The appellate process is very different from trial court proceedings, but it is not difficult to understand when armed with some basic knowledge of Indiana’s court structure and the function of each court. Although you may hear terms like ‘rules of appellate procedure’ and read about how these rules can be complex with strict deadlines and various steps, the process can be boiled down to a far less daunting operation. This blog discusses the appellate process in Indiana and what you need to know when deciphering the procedure.
The Indiana court system consists of city or town courts and county courts, which are called trial courts, and three appellate courts; the Indiana Tax Court, the Indiana Court of Appeals, and the Indiana Supreme Court (Indiana Judicial Branch). City and town courts handle ordinance violations, traffic citations, and some misdemeanors (I.C. 33-35-2-3). Most city and town courts are not open to lawsuits brought by private citizens, however some may allow filing of certain types of civil cases where the amount in dispute is less than $6,000.00 (I.C. 33-35-2-5). County courts are located in the seat of each county and may be comprised of any number of circuit and/or superior courts, depending on the size of the county. These courts have jurisdiction over original actions by private citizens, such as divorce, probate, paternity, and civil torts, as well as most criminal misdemeanor and all criminal felony charges brought by the state (I.C. 33-28-1-2 and I.C. 33-29-1.5-1). The trial courts hear testimony, conduct various hearings and trials, decide whether evidence will be allowed, what instructions the jury will receive, and make determinations on all issues of law before and during the trial or final hearing in a matter.
The appellate courts, however, do not hear testimony or conduct hearings or trials (Court of Appeals of Indiana). They instead review the trial court transcripts, filed pleadings, and what the court did, both before and during each hearing or trial, then decide whether an error was made. The appellate court may find some errors to be harmless, meaning they did not prejudice the rights of the party bringing the appeal, and therefore do not justify a reversal of the trial courts judgment (Ind. App. R. 66(A)). The court reviews cases based on the established standard of review for each issue raised. When a trial court enters findings of fact and conclusions of law in support of its judgement, the appellate court will review the case for a “clearly erroneous judgment”. A clearly erroneous judgment means that the evidence does not support the findings of fact and/or the findings do not support the judgement. The court may also review a decision for an “abuse of discretion”, which is basically how it sounds and is defined as “a judgement which is clearly against the logic and effect of the facts and circumstances”. An abuse of discretion can also occur when the trial court ignores evidence regarding a statutory factor, such as the age and sex of a child in a custody case (I.C. 31-17-2-8(1)) or when it misinterprets a law (David & Bradford. Indiana Law Review, 2017). When conducting these types of review, the appellate court does not reweigh the evidence or witness credibility. It instead defers to the trial court’s decision regarding credibility and the weight of evidence, as the trial court is in the best position to make these judgements, due to the face to face interaction of the trial judge with each party and witness.

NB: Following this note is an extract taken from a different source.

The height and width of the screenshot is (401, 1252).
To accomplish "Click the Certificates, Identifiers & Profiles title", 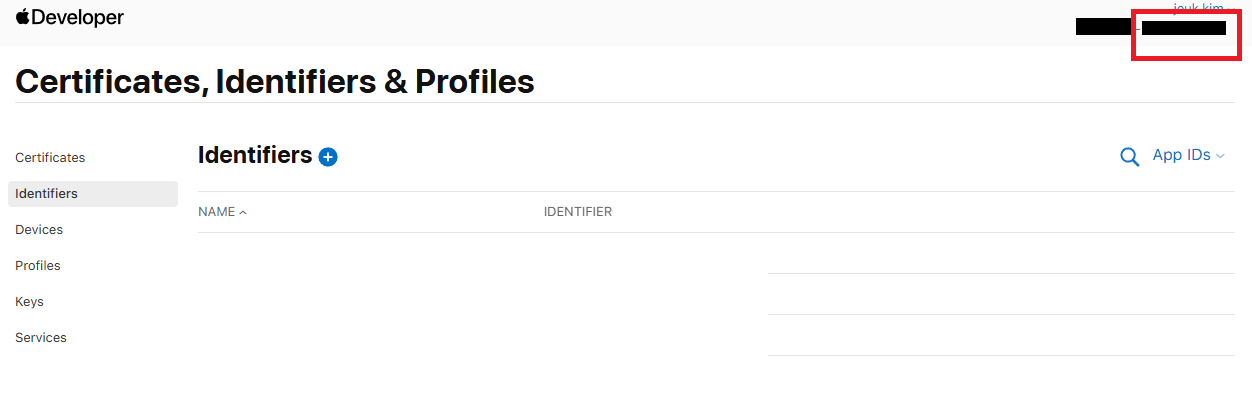I will [x=275, y=81].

An appellate court will not defer to the trial court when reviewing a case “de novo”. De novo is a Latin phrase meaning ‘from the beginning’ (Cornell Law School). This type of review is used when the trial court applied the wrong law or applied the law incorrectly. Because these cases are reviewed ‘from the beginning’ the appellate court may reweigh the evidence or judge the credibility of witnesses. It still will not, however, hear new testimony or allow new evidence to be admitted. This type of review is generally applied when there are issues of law, such as the interpretation of a statute (State v. Rans, 739 N.E.2d 164 (Ind. Ct. App. 2000)).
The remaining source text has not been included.